The governor is also proposing to increase from $1,000 to $10,000 the fines the financial services department can impose when those in regulated industries make inaccurate statements in official filings with the state.

Legal experts say President Donald Trump’s stated intention to reduce federal regulation over various industries will shift the regulatory spotlight onto state regulators, especially those in places like New York where Democrats dominate state government (NYLJ, Nov. 15).

For instance, New York’s DFS recently proposed sweeping cybersecurity requirements for financial institutions in the absence of comprehensive federal lawmaking, which take effect on March 1.

On Thursday, Financial Services Department Superintendent Maria Vullo, appearing in Albany before a joint Senate-Assembly on the next state budget, said she regretted Schneiderman’s objections to the Cuomo proposals for the department and said none of the new authority being sought for her agency would come at the expense of powers traditionally held by the attorney general.

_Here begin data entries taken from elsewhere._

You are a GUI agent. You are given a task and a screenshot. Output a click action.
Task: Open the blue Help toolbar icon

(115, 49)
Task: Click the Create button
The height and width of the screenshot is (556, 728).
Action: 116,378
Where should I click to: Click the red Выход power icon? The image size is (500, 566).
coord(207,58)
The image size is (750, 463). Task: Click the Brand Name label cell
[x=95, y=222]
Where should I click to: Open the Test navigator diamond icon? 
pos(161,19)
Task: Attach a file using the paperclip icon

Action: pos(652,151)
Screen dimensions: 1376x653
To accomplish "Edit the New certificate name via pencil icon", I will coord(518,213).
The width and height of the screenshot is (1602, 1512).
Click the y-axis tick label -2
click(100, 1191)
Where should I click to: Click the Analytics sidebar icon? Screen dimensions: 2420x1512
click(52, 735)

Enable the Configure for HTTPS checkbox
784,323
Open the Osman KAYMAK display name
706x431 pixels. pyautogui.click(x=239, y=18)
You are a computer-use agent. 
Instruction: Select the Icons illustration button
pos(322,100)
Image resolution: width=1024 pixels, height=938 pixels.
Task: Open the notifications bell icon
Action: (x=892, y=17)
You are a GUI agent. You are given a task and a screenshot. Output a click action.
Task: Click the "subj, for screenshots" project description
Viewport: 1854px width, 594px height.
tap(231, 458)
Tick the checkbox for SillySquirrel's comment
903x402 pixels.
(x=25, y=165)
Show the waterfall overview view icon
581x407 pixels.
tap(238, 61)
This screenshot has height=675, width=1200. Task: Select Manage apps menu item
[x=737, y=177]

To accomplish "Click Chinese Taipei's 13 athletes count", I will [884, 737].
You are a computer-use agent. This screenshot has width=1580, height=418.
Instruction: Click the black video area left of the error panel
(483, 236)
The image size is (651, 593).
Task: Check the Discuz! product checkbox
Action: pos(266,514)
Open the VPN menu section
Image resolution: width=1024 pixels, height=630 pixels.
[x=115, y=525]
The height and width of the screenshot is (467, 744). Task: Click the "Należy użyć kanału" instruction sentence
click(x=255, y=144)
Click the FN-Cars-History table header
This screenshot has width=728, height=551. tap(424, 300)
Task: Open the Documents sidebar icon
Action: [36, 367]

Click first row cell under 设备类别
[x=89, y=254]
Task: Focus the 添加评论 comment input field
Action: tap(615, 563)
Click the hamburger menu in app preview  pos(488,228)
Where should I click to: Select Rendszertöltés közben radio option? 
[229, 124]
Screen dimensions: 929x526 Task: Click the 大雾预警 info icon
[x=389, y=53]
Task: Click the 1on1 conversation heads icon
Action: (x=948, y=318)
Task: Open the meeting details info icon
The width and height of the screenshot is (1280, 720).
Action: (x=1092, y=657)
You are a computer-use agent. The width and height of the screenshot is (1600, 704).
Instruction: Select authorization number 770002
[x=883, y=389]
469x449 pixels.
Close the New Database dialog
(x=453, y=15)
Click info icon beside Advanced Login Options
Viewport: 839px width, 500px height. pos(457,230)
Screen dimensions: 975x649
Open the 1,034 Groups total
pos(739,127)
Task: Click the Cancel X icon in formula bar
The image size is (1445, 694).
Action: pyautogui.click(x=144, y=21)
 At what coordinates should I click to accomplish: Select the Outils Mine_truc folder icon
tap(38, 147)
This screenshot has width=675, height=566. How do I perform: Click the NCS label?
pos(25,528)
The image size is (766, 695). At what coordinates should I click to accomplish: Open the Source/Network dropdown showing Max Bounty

She stressed that Cuomo is not asking for the financial services department to get the same powers to prosecute wrongdoing in the securities industry that the attorney general’s office has had for generations under the state’s Martin Act, a proposal that Cuomo favored for a time when DFS was formed in 2011 through a consolidation of the state banking and insurance departments. Cuomo, who was attorney general himself before becoming governor, has not renewed that proposal.

In fact, Vullo said the department is content to continue referring cases to the attorney general or to county district attorneys around the state when it discovers possible illegalities.

“I do not have, and am not seeking criminal prosecutorial authority,” she told legislators.

Vullo said proposals to allow her to ban employees in the insurance and banking industries from working in New York and to raise the limits of the fines that she can impose are common-sense extensions of the regulatory powers the state gave the superintendent when the financial services department was formed.

Vullo elaborated on comments she sent in a letter Wednesday to legislative leaders in which she made a point-by-point rebuttal of Schneiderman’s objections to the Cuomo proposals.

Richard Azzopardi, a Cuomo spokesman, said Thursday there is room for both a strong Department of Financial Services and a strong attorney general where oversight of the complex banking, insurance and financial services industries is concerned.

“DFS has proven itself to be a powerful and widely respected financial regulator and we believe we should have more cops on the beat, not less,” he said. “Turf battles are counterproductive to effective policing of the market.”

Schneiderman and Cuomo are both Democrats, though relations between the two have been strained at times since they assumed their current offices in 2011. Schneiderman is widely thought to be interested in someday advancing to the governor’s office.

The Cuomo proposals on enhancing DFS authority are included in the governor’s 2017-18 budget proposal to the state legislature for the fiscal year beginning April 1.